You have to assume there are turtles at Turtle Bay on the North Shore of Oahu. That’s what I did. Assume. But what you find at Turtle Bay is an empty dream. There are no turtles there on the west side of the resort hotel. Nor, for that matter, are there any swimmers, surfers or snorkelers. It is just one big bay with lots of coral reef and too little beach. If it’s turtles you want, they say, go farther west, to Kawela Bay.
So that’s what we did.
These are not your garden-variety turtles we sought. The Green Sea turtles of Hawaii are huge. Some, I read, reach 200 pounds or more. We saw them several years ago when we visited Kona on the Big Island. From our condo rental’s lanai at seaside on the south end of Kona, we could look down on a tidal pool and at a certain time of day, the one or two Green Sea turtles would cavort there. Now, I wanted to see the turtles again.
The hike up to Kawela Bay from our condo rental at Turtle Bay is probably a mile. Unless you’re into hopping the sharp-edged coral reef, you take a flat and sandy jeep trail through a jungle that in places is so thick it is impenetrable. Even with a machete, it would take hours to cut through 50 yards of it.
The state of Hawaii is trying to buy three miles of pristine seashore from resort owners. The state wants to save the land from development and is now haggling over the price.

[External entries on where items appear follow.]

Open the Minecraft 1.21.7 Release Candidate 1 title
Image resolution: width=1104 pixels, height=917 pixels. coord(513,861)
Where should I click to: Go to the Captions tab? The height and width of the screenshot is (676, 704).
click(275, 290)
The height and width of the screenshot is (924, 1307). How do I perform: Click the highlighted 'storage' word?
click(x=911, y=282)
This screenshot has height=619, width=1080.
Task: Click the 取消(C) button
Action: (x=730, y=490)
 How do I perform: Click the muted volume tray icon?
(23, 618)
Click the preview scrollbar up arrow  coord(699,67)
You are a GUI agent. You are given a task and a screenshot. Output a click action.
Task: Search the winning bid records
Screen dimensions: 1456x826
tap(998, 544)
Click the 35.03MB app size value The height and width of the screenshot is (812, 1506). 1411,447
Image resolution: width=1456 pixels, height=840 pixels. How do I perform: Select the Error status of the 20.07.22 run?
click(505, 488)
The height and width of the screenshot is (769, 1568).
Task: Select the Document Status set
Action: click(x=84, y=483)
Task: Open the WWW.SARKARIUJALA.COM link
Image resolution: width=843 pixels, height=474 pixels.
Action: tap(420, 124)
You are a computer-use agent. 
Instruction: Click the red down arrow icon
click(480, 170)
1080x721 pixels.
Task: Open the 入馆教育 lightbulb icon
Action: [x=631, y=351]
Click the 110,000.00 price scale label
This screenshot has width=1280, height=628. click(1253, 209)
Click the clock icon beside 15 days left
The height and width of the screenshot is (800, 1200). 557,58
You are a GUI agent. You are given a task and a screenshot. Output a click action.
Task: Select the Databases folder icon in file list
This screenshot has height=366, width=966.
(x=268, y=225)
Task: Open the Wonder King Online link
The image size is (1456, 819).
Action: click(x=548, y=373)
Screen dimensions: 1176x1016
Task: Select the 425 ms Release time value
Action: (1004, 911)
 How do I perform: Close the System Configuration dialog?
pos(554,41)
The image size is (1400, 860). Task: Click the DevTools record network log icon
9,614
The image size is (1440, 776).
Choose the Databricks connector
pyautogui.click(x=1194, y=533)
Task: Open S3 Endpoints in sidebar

One of the tracts is Kahuku Point, the northernmost spot on Oahu. The other is Kawela Bay.
Kawela is a serene place. The big waves that blast elsewhere along the North Shore do not come in here. The bay is as calm as any Minnesota lake on a windless day. And the beach is used mostly by a handful of locals. The fussy resort crowd stays closer home. Kawela in fact is so tame, instructors feel at ease to give surfing lessons here for beginners.
Coming in to Kawela from around the old military bunker at Protection Point, my eyes are trained on the sea. I am looking for a dark object in the water, one that moves when it ought not — and hope it does not have a dorsal fin. And then you wait, I’m told, for the Green Sea turtle to poke up its head for a breath of air. Maybe there will even be one on shore.
But there is nothing. Not on land or sea.
Nebra and I eventually work our way down to the best part of the beach where about 20 others are stretched out in the sand. Some go into the ocean for a dip or to paddle on surfboards. Nebra dons rented snorkel gear — the mask, breathing tube and flippers — and slips into the water.
Within 20 minutes, a disappointed Nebra returns to the sand. No fish and of course no turtles. The water is so clouded with sediment, she says, that she could barely see her hands. The recent high winds have stirred up the North Shore beaches so much that the surf appears brown in places.
A heavy young woman on a towel next to us has had Achilles surgery on both feet. She is as helpless on land as a sea turtle. And nearly as large. Helped from the sea by a woman friend, she begins to sketch the bay with a colored pencil. No turtle can do that.
As late afternoon approaches, we head back toward the condo. It is still on our minds to see turtles, and there is one other beach down the highway about 10 miles that supposedly gets the Green Sea turtle. I can’t remember its official name, but some call it Turtle Beach.
But, again, disappointment. By the time we reach Turtle Beach it is dark and, like a lot of minor beaches on North Shore, there appears no access from the Kamehameha Highway, the busy, two-lane artery that runs along North Shore. But we gave it a try.
In the end, we saw only “the little sea turtles,” as I called them.
There were five of them out at the northeast corner of Kawela where modest 5-foot waves occasionally roll in, kids, beginning surfers, that would not dare stick a toe in the violent thrashings to the west at fabled Waimea Bay. Many of the North Shore beaches are sealed off this week by yellow crime tape with signs saying the surf is too dangerous.
We layed down on beach towels and watched them for a while, a few adults nearby shouting out encouragement. Whether you are a world-class surfer that competes for the Triple Crown at Waimea, Banzai and Sunset beaches or an amateur, the technique is always the same.
You paddle away from shore, the stomach flat on the board, and at a mysterious point, probably dictated by instinct, you stop and sit up and stare out at the sea, waiting for the next good wave, for not all waves are created equal. Finding the good one, you push off, quickly rise to your feet and try to ride the wave toward shore.
Our little turtles, though, did not ride far, some of them only a few feet before crashing into the foam beneath their tanned feet. Some admit failure, and leap into the water, no hesitation. But they try again. You have to admire that.
Sadly, the only big turtle we saw all day was the one painted on the outlooking wing of the Turtle Bay Resort hotel.
So, no turtles at Turtle Bay. It doesn’t seem right.
For the real thing, I guess, we’ll have to try again on our next visit to Oahu.
All of this has led me to at least one conclusion. Call something “turtle” up here on North Shore, be it beach or bay, and you will find no real-life turtles at all.